Insomma, tutti e due i democratici non hanno alternative: sono obbligati a vincere, e data l’importanza della posta in palio stanno girando in lungo e in largo lo stato, da Albany a Manhattan, da Syracuse ad Harlem, da Long Island fino al Bronx e a Brooklyn, dove entrambi hanno il proprio quartier generale. Mentre cercano di stanare gli indecisi si lanciano nel frattempo violenti attacchi, definendosi reciprocamente “non qualificati” a occupare la Casa Bianca. Il faccia a faccia tra i due organizzato giovedì sera dalla CNN sarà probabilmente un duello in cui non mancheranno colpi bassi in vista della resa dei conti.
A dire il vero, così come innumerevoli altre volte durante questa lunga maratona elettorale, oltre a lottare contro buona parte dei pezzi da novanta del suo partito Bernie Sanders deve difendersi dagli attacchi di quello che lui stesso definisce “media establishment”, il quale a New York ha scelto di appoggiare la Clinton.
In un editoriale pubblicato martedì dal diffuso tabloid newyorkese Daily News l’endorsement a Hillary ha assunto i toni di un tifo entusiastico. L’articolo in questione è una vera chiamata alle armi a favore della ex First Lady: “il 19 aprile, i democratici newyorkesi avranno un inedito ruolo nella nomination. Trovano in Clinton una guerriera realista e preparatissima. Hanno nel suo rivale Bernie Sanders un sognatore che conduce un’appassionata guerra con la realtà”.
L’antipatia del giornale newyorkese nei confronti del senatore del Vermont non è una novità, ma si era già manifestata in una insidiosa intervista del 4 aprile , e in una serie di violente bordate contro la presunta tiepidezza di Bernie nelle politiche di controllo delle armi. Nulla di simile, va da sé, è stato riservato a Hillary, anche se la ex First Lady avrebbe fin troppi peccatucci da farsi perdonare.

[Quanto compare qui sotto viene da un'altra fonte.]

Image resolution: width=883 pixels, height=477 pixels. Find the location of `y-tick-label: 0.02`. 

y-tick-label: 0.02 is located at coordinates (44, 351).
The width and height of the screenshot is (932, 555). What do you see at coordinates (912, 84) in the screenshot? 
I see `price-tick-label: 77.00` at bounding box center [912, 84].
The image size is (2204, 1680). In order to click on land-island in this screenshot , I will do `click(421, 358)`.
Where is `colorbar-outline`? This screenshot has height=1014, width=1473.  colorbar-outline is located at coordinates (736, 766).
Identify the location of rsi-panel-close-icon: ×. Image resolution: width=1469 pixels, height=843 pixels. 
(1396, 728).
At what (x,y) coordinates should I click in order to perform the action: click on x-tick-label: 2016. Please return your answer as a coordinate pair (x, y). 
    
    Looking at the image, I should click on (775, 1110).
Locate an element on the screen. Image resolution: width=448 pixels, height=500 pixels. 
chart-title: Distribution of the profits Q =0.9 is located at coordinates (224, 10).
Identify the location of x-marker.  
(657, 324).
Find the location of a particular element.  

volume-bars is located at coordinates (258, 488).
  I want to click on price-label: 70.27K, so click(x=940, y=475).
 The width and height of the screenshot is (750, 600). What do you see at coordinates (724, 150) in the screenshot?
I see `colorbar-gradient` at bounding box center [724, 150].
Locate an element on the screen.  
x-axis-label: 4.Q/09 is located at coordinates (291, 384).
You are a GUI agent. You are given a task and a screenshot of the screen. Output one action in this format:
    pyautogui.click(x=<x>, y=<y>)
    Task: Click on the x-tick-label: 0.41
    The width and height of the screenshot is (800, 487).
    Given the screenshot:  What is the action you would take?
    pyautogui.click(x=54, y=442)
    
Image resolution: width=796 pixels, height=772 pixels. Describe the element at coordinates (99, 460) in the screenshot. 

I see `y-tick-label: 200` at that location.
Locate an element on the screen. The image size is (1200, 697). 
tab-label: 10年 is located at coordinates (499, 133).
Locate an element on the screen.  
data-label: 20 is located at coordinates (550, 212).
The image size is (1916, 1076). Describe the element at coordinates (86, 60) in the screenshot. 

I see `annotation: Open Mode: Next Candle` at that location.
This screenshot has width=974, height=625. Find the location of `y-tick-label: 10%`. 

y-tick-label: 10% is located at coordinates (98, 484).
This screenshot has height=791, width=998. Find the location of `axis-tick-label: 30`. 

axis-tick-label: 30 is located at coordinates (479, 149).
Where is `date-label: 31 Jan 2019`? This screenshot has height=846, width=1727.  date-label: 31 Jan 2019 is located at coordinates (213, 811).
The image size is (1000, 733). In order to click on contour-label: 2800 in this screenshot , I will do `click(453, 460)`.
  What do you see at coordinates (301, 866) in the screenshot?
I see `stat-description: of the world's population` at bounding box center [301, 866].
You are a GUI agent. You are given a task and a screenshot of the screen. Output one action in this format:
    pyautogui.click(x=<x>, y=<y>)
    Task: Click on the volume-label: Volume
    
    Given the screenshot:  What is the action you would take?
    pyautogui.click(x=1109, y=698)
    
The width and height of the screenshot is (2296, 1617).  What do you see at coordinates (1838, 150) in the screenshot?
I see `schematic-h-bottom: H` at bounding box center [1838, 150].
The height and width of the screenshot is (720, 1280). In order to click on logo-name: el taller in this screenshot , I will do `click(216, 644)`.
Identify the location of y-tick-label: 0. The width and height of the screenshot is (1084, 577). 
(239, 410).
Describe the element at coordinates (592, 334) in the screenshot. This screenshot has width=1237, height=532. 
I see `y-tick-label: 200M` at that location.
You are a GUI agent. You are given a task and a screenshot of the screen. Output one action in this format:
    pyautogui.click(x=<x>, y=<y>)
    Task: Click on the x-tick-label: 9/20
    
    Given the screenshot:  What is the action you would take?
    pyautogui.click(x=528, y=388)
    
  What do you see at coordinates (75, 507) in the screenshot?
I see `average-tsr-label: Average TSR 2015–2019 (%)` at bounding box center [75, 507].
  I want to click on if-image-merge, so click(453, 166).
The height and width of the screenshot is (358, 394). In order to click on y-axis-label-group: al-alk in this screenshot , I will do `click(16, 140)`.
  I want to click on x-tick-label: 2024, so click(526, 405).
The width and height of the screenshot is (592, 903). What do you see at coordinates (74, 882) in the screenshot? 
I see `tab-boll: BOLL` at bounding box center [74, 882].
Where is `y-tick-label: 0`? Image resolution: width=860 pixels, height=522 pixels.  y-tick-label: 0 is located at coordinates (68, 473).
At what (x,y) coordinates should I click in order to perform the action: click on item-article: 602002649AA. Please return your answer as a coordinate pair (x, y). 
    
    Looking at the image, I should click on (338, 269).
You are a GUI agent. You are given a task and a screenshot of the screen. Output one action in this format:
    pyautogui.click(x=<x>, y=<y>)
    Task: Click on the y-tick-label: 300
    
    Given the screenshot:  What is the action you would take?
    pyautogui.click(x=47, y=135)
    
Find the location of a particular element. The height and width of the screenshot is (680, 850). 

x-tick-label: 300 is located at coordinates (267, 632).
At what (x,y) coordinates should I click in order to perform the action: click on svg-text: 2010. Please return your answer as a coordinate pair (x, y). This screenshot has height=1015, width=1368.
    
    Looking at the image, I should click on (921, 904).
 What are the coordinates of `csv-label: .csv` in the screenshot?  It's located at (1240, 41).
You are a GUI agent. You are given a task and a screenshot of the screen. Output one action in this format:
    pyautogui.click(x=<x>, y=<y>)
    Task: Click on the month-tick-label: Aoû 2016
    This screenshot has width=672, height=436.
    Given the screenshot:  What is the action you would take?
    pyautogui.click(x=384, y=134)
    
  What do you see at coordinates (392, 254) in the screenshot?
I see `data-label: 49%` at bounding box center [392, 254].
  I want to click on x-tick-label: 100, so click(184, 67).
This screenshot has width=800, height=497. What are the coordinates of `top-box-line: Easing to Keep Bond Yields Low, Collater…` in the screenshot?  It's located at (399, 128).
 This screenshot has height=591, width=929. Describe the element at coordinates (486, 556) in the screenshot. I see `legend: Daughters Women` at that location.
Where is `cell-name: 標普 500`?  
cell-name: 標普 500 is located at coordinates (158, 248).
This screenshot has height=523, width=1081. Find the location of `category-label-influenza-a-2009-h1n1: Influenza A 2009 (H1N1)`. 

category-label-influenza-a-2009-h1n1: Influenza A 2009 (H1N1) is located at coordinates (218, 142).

Per riprendersi dal velenoso clima della campagna elettorale, venerdì Sanders si recherà a Roma, per assistere a un convegno organizzato dalla Pontificia Accademia delle Scienze Sociali al quale è stato invitato. Prendendo spunto dalla commemorazione dell’enciclica Centesimus Annus, scritta da Giovanni Paolo II nel 1991, i temi dell’evento saranno l’economia e l’ambiente, particolarmente cari sia al candidato democratico sia a Francesco. E chissà che l’atmosfera del Vaticano, in cui una nuova aria si respira già da tre anni, non porti fortuna a Bernie.